PIH co-founder Paul Farmer reflects on aid, the importance of "accompaniment," and Haiti following the January 2010 earthquake. Read an excerpt of "Partners in Help: Assisting the Poor Over the Long Term" below, and check out the full article in Foreign Affairs
 

 
 

PIH co-founder Paul Farmer

The road from policy development to implementation is usually long and rocky, one that must be trod with companions. When travelers have diverged as dramatically as Haiti and the United States, communication between them becomes difficult. About ten years ago, one of my colleagues was examining a patient, a five-year-old girl named Maveline, and found a tumor in her abdomen. It turned out to be cancer on her right kidney, curable if removed before it spread elsewhere. That procedure, a nephrectomy, could be performed right there in rural Haiti — at one of the hospitals we built, an investment that had been regarded by some policy experts as foolish. The procedure went smoothly enough, but an X-ray suggested that the cancer had already spread to Maveline's lungs, and she needed chemotherapy and radiation, which could not be performed in Haiti. Since I was then living in a faculty apartment in a Harvard dorm but often absent, my wife and I thought that the child and her mother might stay there for a month or two while receiving treatment in Boston.

The two months or so turned into a year, and we got pretty close to Maveline and her family. When in Boston working at the Brigham and Women's Hospital, I would come home at about nine o'clock at night, tired but looking forward to seeing Maveline. Her mother, who had never before left central Haiti, would make me dinner, and we would all sit and watch cartoons or whatever Maveline wanted.

One night, well after nine, I was eating a home-cooked meal and sitting with Maveline and her mother, and there was a rap on the door. In came two students: one from Harvard and one from MIT. The Harvard student, Emilio, was from Miami, and although he had never once traveled to Haiti, he'd mastered Haitian Creole with a touching fluency that said a lot about him (he has since become a Jesuit priest and has dedicated himself to the poor in Haiti and Brazil). I'd never seen the MIT student before, but he was Haitian, and the conversation — completely in Creole — went something like this:

MIT student: "You're Dr. Paul Farmer?"

Me (suppressed thought): "No, I killed him and took his apartment."

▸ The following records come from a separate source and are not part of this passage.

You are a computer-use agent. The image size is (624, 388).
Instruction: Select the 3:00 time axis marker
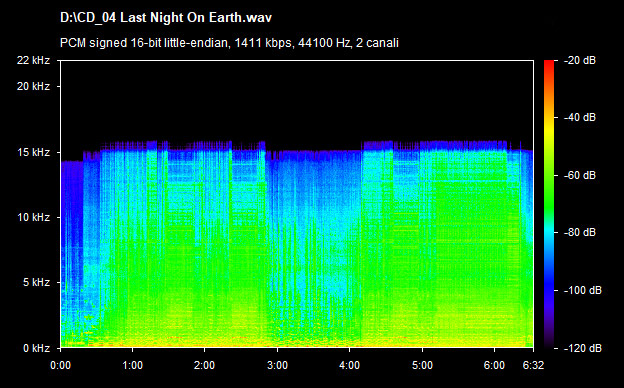click(x=277, y=365)
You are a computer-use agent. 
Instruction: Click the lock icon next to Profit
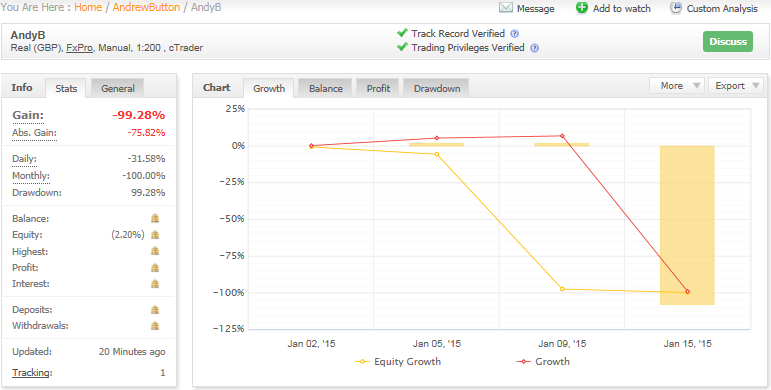pos(155,268)
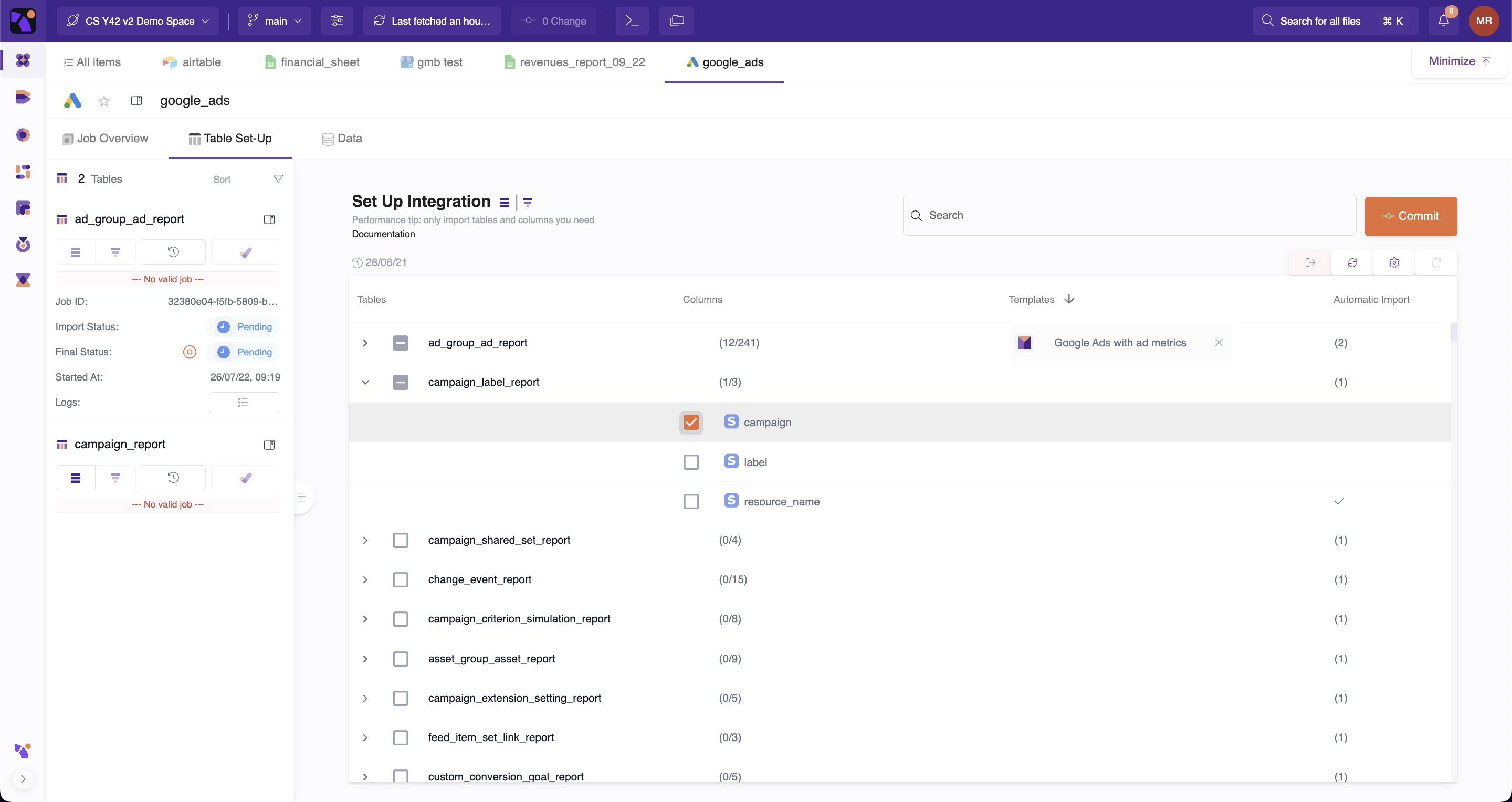Screen dimensions: 1512x802
Task: Open the main branch dropdown
Action: coord(275,21)
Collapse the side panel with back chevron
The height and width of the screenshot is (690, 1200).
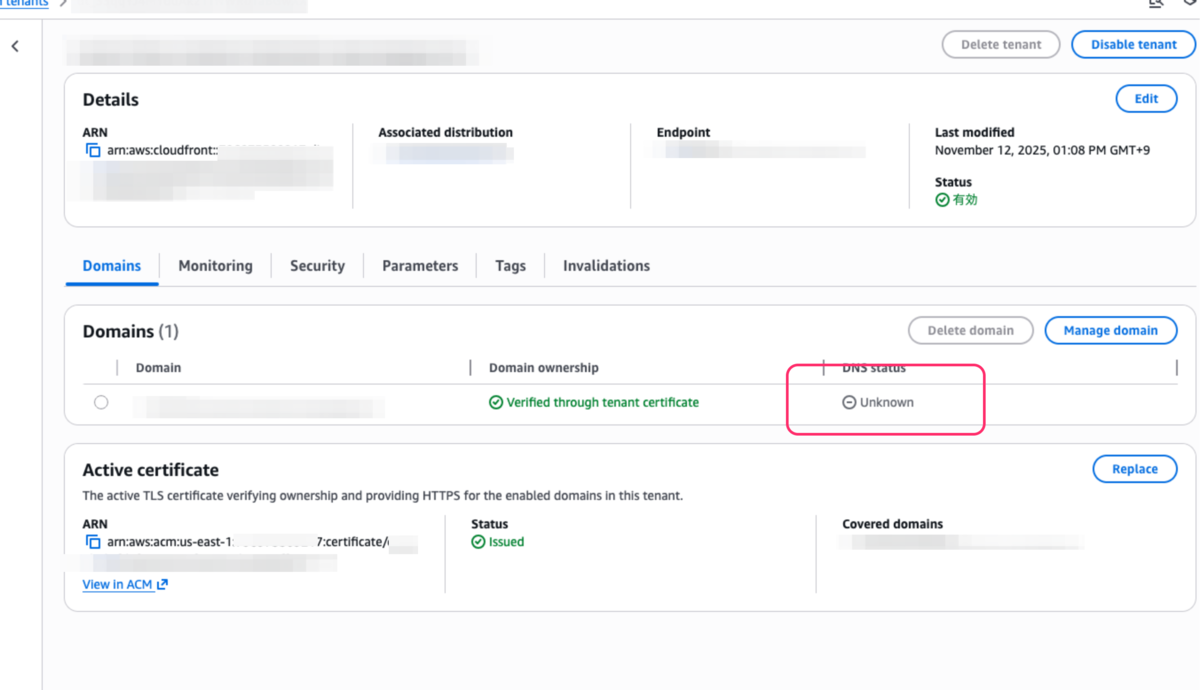pyautogui.click(x=15, y=46)
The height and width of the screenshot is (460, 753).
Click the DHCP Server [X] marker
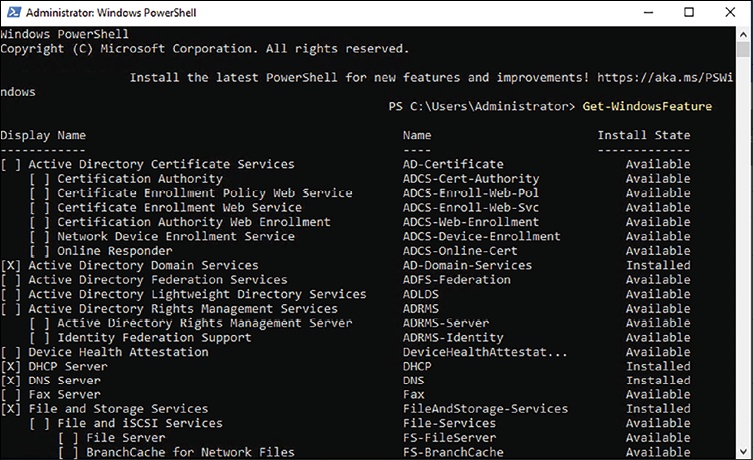click(11, 366)
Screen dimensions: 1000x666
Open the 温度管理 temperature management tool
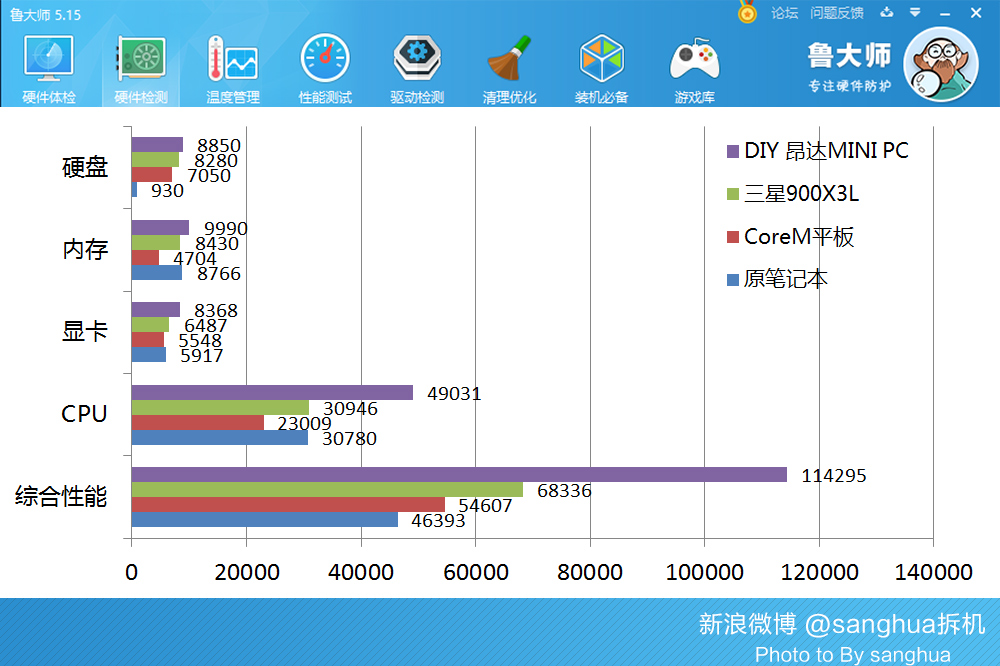[232, 65]
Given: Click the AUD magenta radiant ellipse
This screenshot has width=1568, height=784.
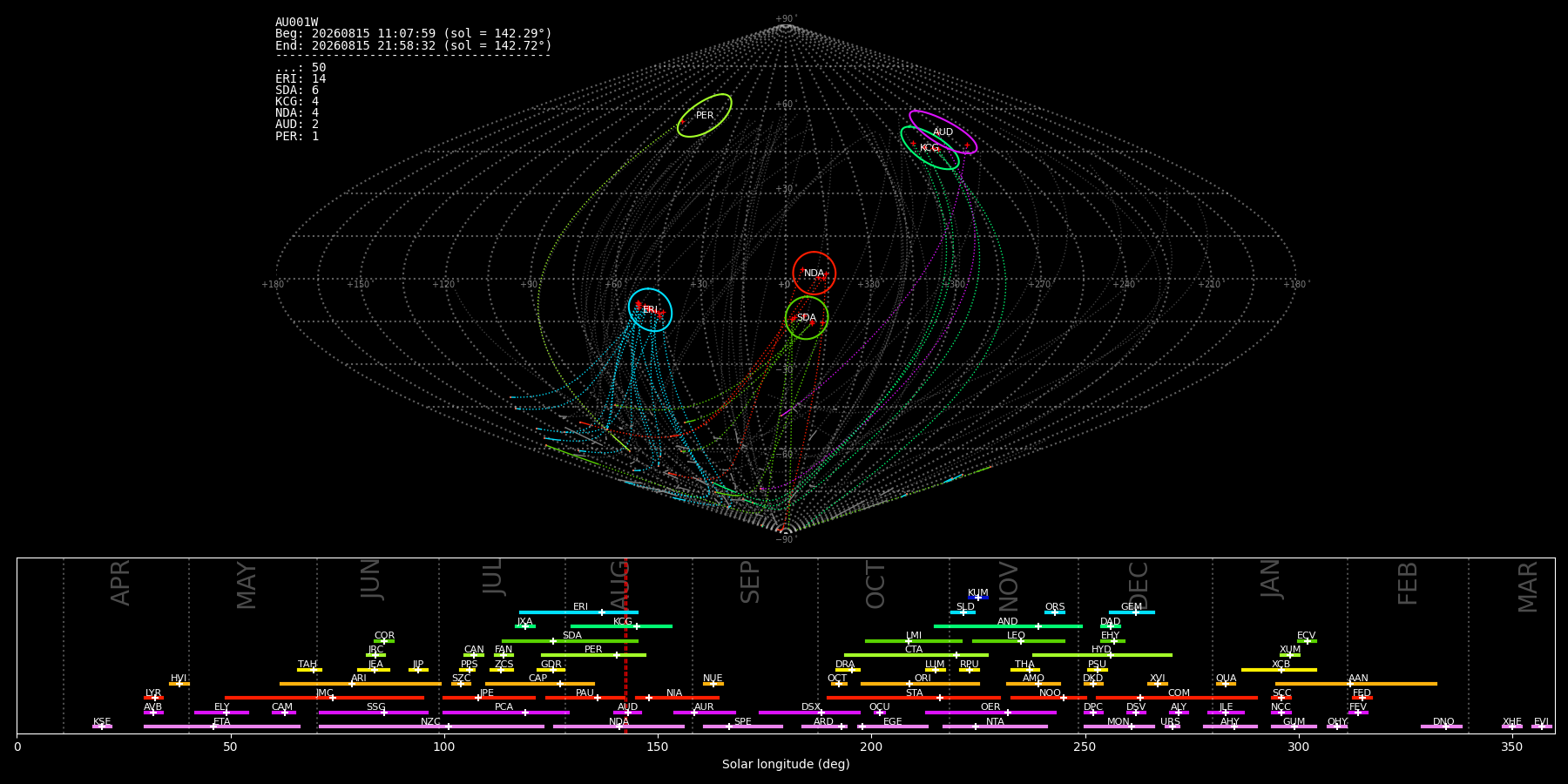Looking at the screenshot, I should click(943, 132).
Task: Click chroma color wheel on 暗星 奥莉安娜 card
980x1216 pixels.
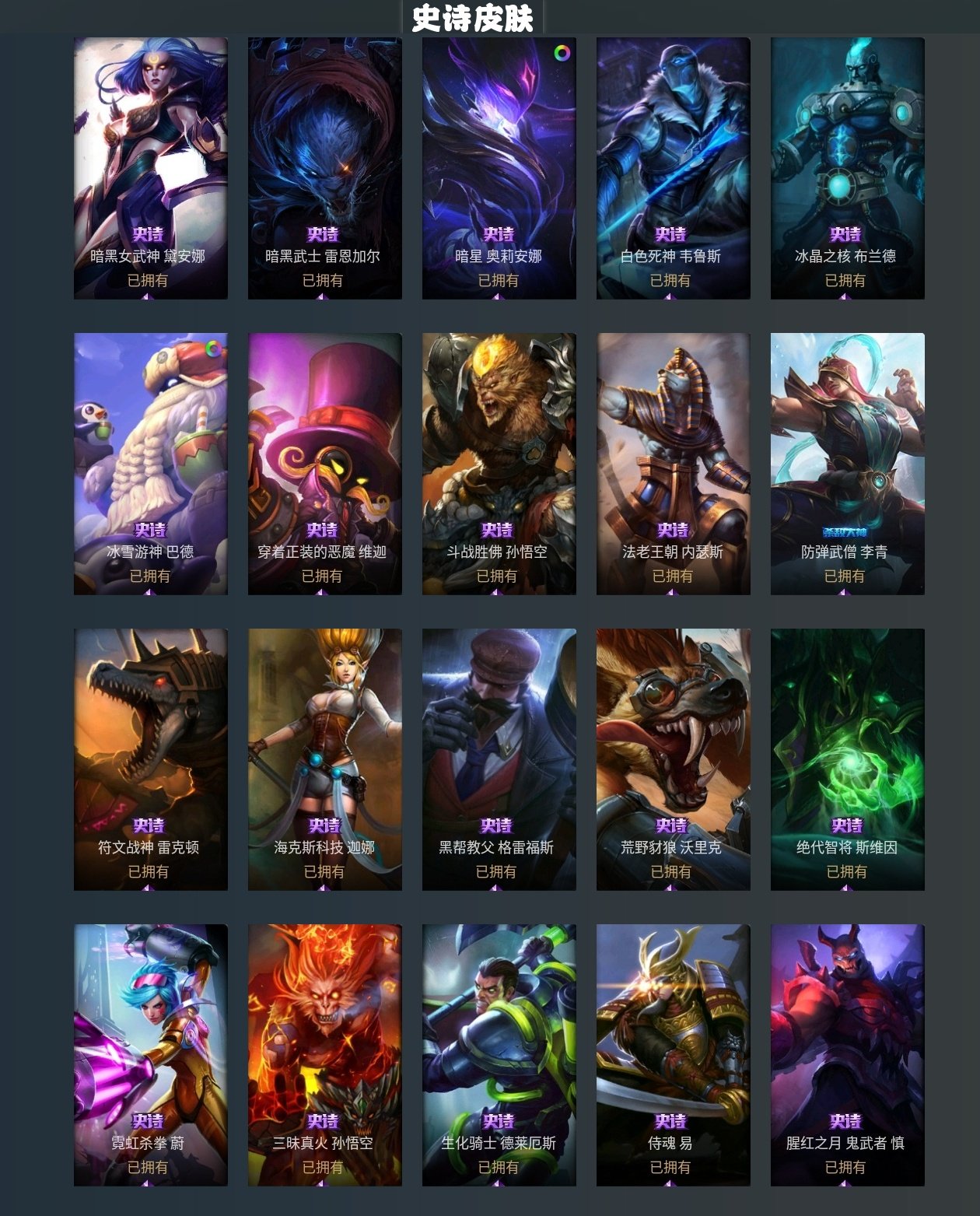Action: pos(562,53)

Me (actual words): "Yes, nice to meet you."

MIT student: "You wrote The Uses of Haiti?"

Emilio, somewhat proudly: "Yes, and he's written other books as well."

Maveline's mother (hands on hips, mildly offended): "Dr. Paul, you never told me you knew how to read and write!"

I tell this story to amuse, sure, but also to illustrate how inequality works in the modern world and thus what an accompaniment approach needs to address. Maveline is still alive and well, but I'm not confident her mother knows how to read and write.

Haiti needs and deserves proper cancer and surgical care facilities and new and better health systems. But for this to happen, we will have to move from aid to accompaniment. Maveline needed an open-ended commitment; her care did not last for a couple of months but for years. An accompagnateur would not say, "Sorry, Maveline, we can help with your surgery but not your chemo." Seeing Maveline through to a cure involved a great many people. And her disease uncovered gaps in local infrastructure: If she'd been seen earlier and her tumor had been found before it spread to her lungs, much needless suffering could have been avoided. If her mother had been able to attend school, she would have been able to read and write, and chances are that Maveline would not have been born to poverty, and so on. It is not a bad thing to think systemically; if you want to solve problems, do not fear so-called mission creep. If the biggest failures in the policy world concern implementation or delivery, the second-biggest cause of failure is that programs are too often stovepiped, even though the problems they seek to address — health and illiteracy, for example — are tightly interwoven.